• [Exercise prompt]:
All of the entries below are to be repeated word for word.
== Supplied data ==
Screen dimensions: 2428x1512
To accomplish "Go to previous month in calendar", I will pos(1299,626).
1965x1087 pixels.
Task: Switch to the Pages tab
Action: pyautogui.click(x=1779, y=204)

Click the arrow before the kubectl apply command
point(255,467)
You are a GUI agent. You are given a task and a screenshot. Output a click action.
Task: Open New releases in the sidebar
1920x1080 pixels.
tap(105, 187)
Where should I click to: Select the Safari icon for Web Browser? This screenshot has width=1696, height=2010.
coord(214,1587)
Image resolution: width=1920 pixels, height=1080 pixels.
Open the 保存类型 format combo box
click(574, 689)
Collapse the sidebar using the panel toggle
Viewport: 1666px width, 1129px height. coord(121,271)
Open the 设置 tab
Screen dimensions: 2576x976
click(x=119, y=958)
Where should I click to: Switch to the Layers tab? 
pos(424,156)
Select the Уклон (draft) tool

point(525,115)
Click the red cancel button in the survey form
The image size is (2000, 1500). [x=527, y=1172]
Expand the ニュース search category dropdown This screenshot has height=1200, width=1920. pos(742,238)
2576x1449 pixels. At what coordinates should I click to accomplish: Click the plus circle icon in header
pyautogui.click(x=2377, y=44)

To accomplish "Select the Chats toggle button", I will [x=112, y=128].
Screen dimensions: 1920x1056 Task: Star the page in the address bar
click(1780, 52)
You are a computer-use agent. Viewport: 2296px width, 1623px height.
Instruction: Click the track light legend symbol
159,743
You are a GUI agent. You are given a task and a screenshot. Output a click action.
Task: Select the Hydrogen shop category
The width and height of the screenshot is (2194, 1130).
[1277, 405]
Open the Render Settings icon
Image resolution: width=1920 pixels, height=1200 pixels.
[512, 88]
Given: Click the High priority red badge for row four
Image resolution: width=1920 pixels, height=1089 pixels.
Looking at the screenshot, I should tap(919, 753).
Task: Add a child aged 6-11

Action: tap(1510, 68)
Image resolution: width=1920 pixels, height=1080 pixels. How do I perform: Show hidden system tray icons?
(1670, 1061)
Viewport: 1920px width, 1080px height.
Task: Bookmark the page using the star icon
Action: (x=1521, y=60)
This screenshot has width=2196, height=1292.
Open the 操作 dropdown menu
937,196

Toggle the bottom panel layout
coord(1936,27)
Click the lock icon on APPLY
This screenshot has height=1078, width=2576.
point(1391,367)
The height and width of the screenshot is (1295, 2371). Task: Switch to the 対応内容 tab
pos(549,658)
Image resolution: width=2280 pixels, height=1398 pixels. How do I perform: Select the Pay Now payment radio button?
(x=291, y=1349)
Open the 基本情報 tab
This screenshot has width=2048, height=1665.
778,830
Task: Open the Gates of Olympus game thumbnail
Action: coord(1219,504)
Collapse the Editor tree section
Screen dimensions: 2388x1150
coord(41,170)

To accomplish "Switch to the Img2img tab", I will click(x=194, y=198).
===
• [Solution below]:
Screen dimensions: 2428x1512
To accomplish "Go to previous month in calendar", I will pos(1299,626).
1965x1087 pixels.
Task: Switch to the Pages tab
Action: pyautogui.click(x=1779, y=204)

Click the arrow before the kubectl apply command
point(255,467)
You are a GUI agent. You are given a task and a screenshot. Output a click action.
Task: Open New releases in the sidebar
1920x1080 pixels.
tap(105, 187)
Where should I click to: Select the Safari icon for Web Browser? This screenshot has width=1696, height=2010.
coord(214,1587)
Image resolution: width=1920 pixels, height=1080 pixels.
Open the 保存类型 format combo box
click(574, 689)
Collapse the sidebar using the panel toggle
Viewport: 1666px width, 1129px height. coord(121,271)
Open the 设置 tab
Screen dimensions: 2576x976
click(x=119, y=958)
Where should I click to: Switch to the Layers tab? 
pos(424,156)
Select the Уклон (draft) tool

point(525,115)
Click the red cancel button in the survey form
The image size is (2000, 1500). [x=527, y=1172]
Expand the ニュース search category dropdown This screenshot has height=1200, width=1920. pos(742,238)
2576x1449 pixels. At what coordinates should I click to accomplish: Click the plus circle icon in header
pyautogui.click(x=2377, y=44)

To accomplish "Select the Chats toggle button", I will [x=112, y=128].
Screen dimensions: 1920x1056 Task: Star the page in the address bar
click(1780, 52)
You are a computer-use agent. Viewport: 2296px width, 1623px height.
Instruction: Click the track light legend symbol
159,743
You are a GUI agent. You are given a task and a screenshot. Output a click action.
Task: Select the Hydrogen shop category
The width and height of the screenshot is (2194, 1130).
[1277, 405]
Open the Render Settings icon
Image resolution: width=1920 pixels, height=1200 pixels.
[512, 88]
Given: Click the High priority red badge for row four
Image resolution: width=1920 pixels, height=1089 pixels.
Looking at the screenshot, I should tap(919, 753).
Task: Add a child aged 6-11

Action: tap(1510, 68)
Image resolution: width=1920 pixels, height=1080 pixels. How do I perform: Show hidden system tray icons?
(1670, 1061)
Viewport: 1920px width, 1080px height.
Task: Bookmark the page using the star icon
Action: (x=1521, y=60)
This screenshot has width=2196, height=1292.
Open the 操作 dropdown menu
937,196

Toggle the bottom panel layout
coord(1936,27)
Click the lock icon on APPLY
This screenshot has height=1078, width=2576.
point(1391,367)
The height and width of the screenshot is (1295, 2371). Task: Switch to the 対応内容 tab
pos(549,658)
Image resolution: width=2280 pixels, height=1398 pixels. How do I perform: Select the Pay Now payment radio button?
(x=291, y=1349)
Open the 基本情報 tab
This screenshot has width=2048, height=1665.
778,830
Task: Open the Gates of Olympus game thumbnail
Action: coord(1219,504)
Collapse the Editor tree section
Screen dimensions: 2388x1150
coord(41,170)

To accomplish "Switch to the Img2img tab", I will click(x=194, y=198).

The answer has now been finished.